What is it like to be that swell, caught in the constant churn of the spiral? What’s it like to identify with it: an individual with your own unique properties?
So there you are, an oceanic swell, traveling miles and miles over mountains and canyons. Nothing can stop you… until… wait, just below: a shimmering speck of gold. Then more of them, many specks, little stars looking up. Sand. You’re coming into the beach.
Churning momentum, grinding against earth, you trip. All your weight is thrown out and over. This is your moment in the spotlight, your flash of real firmness. You’re becoming a thing — a wave.

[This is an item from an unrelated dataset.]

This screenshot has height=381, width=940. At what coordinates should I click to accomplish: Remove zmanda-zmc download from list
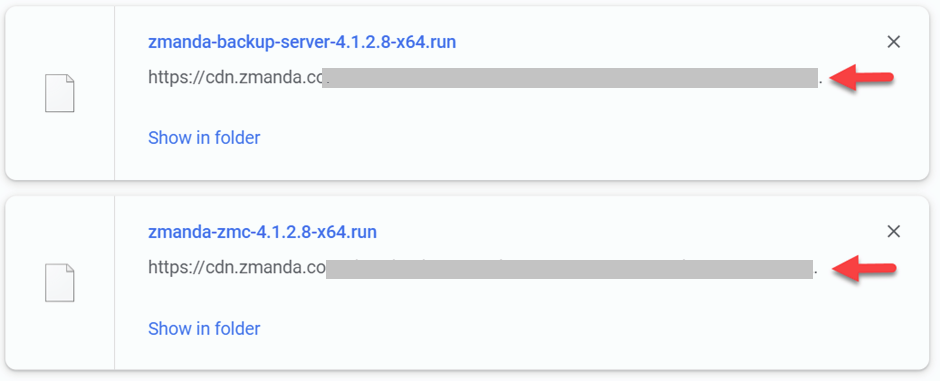pyautogui.click(x=893, y=231)
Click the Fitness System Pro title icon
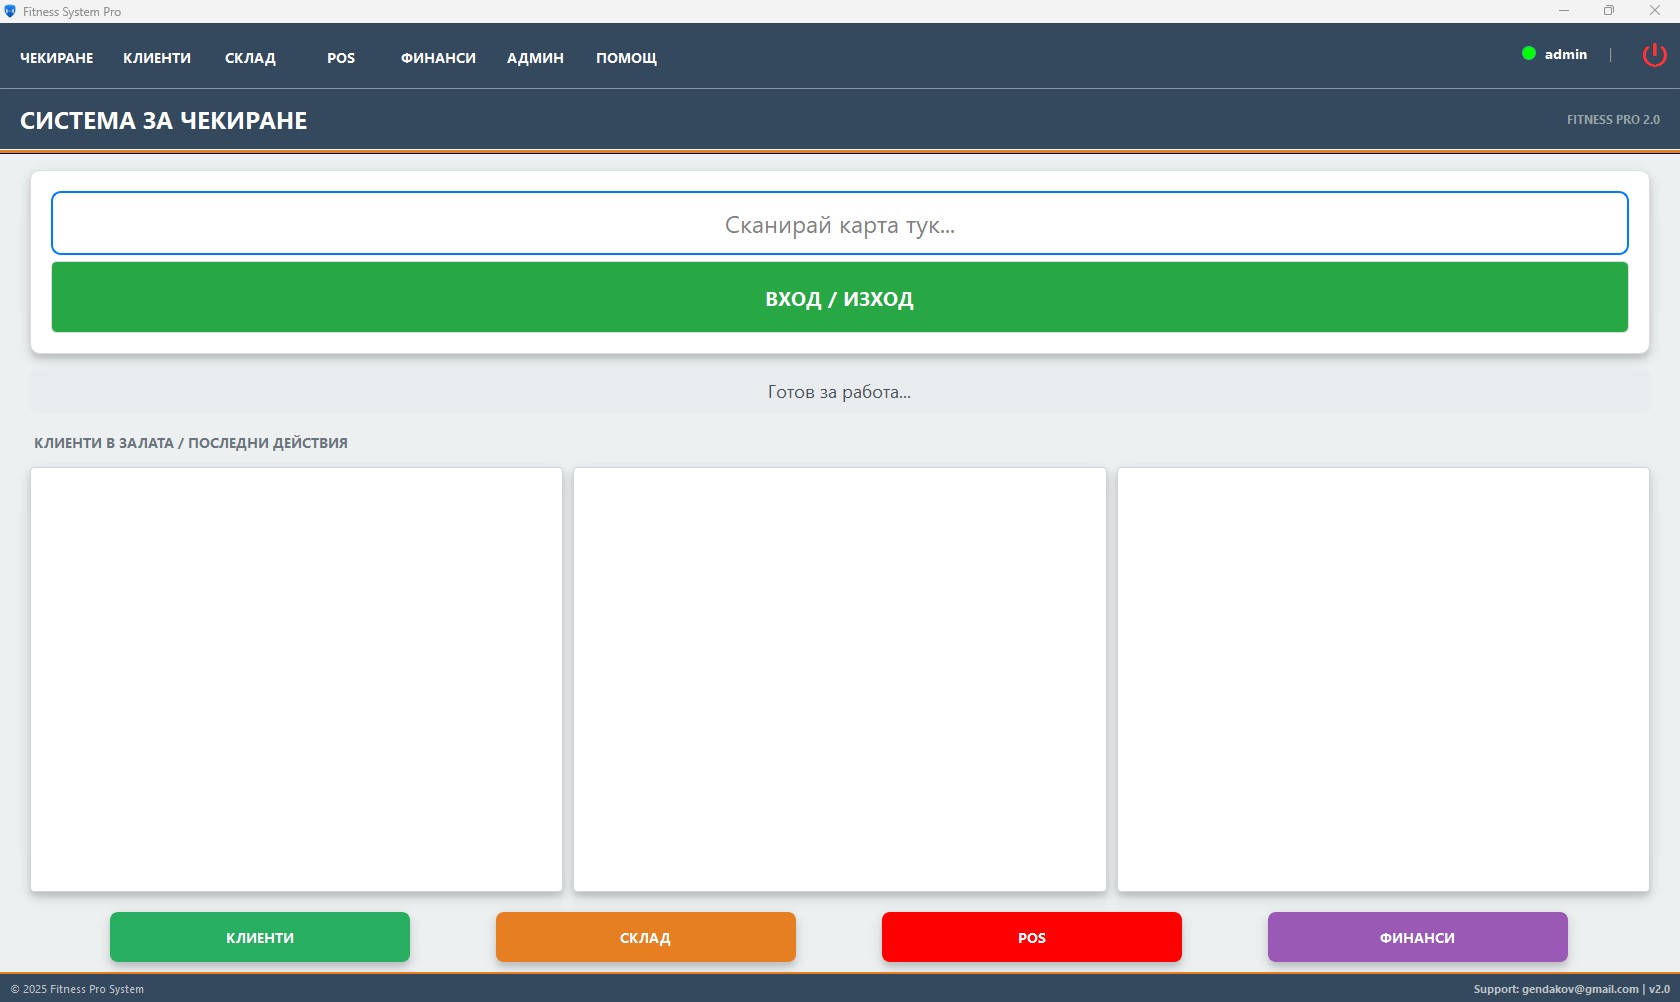1680x1002 pixels. tap(10, 12)
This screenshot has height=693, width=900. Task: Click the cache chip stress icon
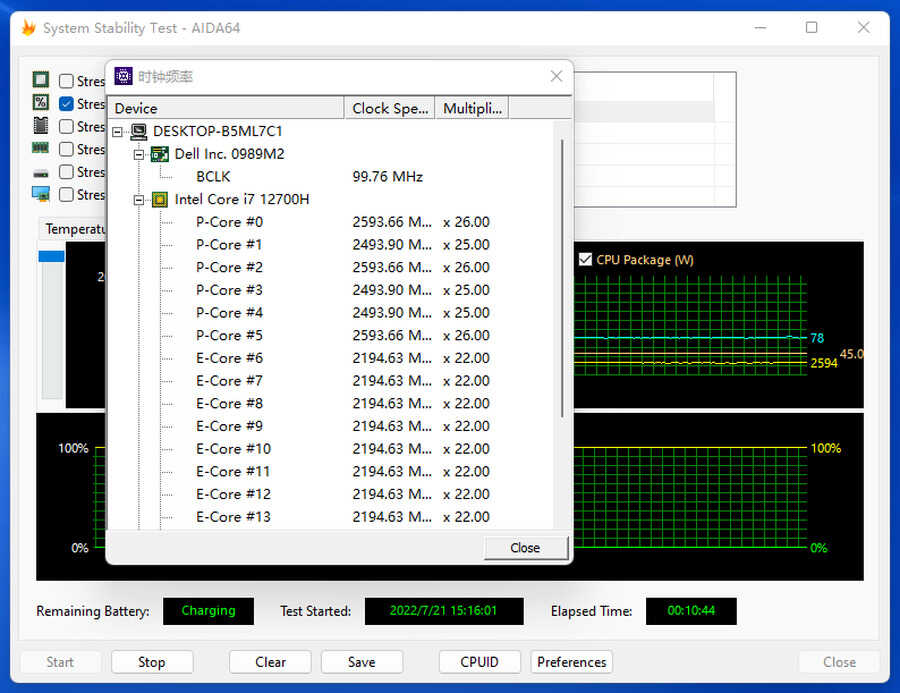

You hit earth and spread in all directions, fingertips reaching out onto that warm beach, settling briefly before being sucked back back back. Back into the formless. Back to containing all these individual waves and spirals, gyres and rivulets, all these births and deaths. Until, of course, the next brush of wind. Until the next time you take shape.
***
For months, this is the little meditation I would guide at bookstores before doing a reading from my first book, Saltwater Buddha. It’s something you might say to an audience to relax them, but for me, it was totally selfish. It was to relax myself. I’d written the book at 26, fresh out of journalism school, insecure. Now being on book tour was the most terrifying thing I’d ever done. I had a fear of public speaking, for one. But I was mostly just afraid of ruining my life. I’d worked my ass off to go to the best graduate school in journalism, all to become a “serious” writer, and I’d been sort of doing it: living in New York, smoking cigarettes, writing about politics, sex, and death. I had a good act going. But somehow, just as things were getting official, I’d also decided — through the urging of a little-known publisher who’d read one of my more bohemian articles — to reveal all the oddest and most vulnerable moments of my life. How I’d run away from home at 16 to focus my life on surfing, how I’d spent a year in a Buddhist monastery and nearly ordained as a monk at 19, and how Zen and surfing had basically kept me from becoming some missing teen on a milk carton. Great, now anything I wrote would be considered the words of some hippie runaway Buddhist surfer. Oh, the gravitas.
The book had seemed like a great idea when I was writing it on a sailboat in Sausalito, Calif. But not long before the release, I’d become so scared of suddenly having my real life revealed — scared, really, of just being myself — I balked. I told the publisher I would give them back the money and shelved the book. It was far too risky to go public with who I really was.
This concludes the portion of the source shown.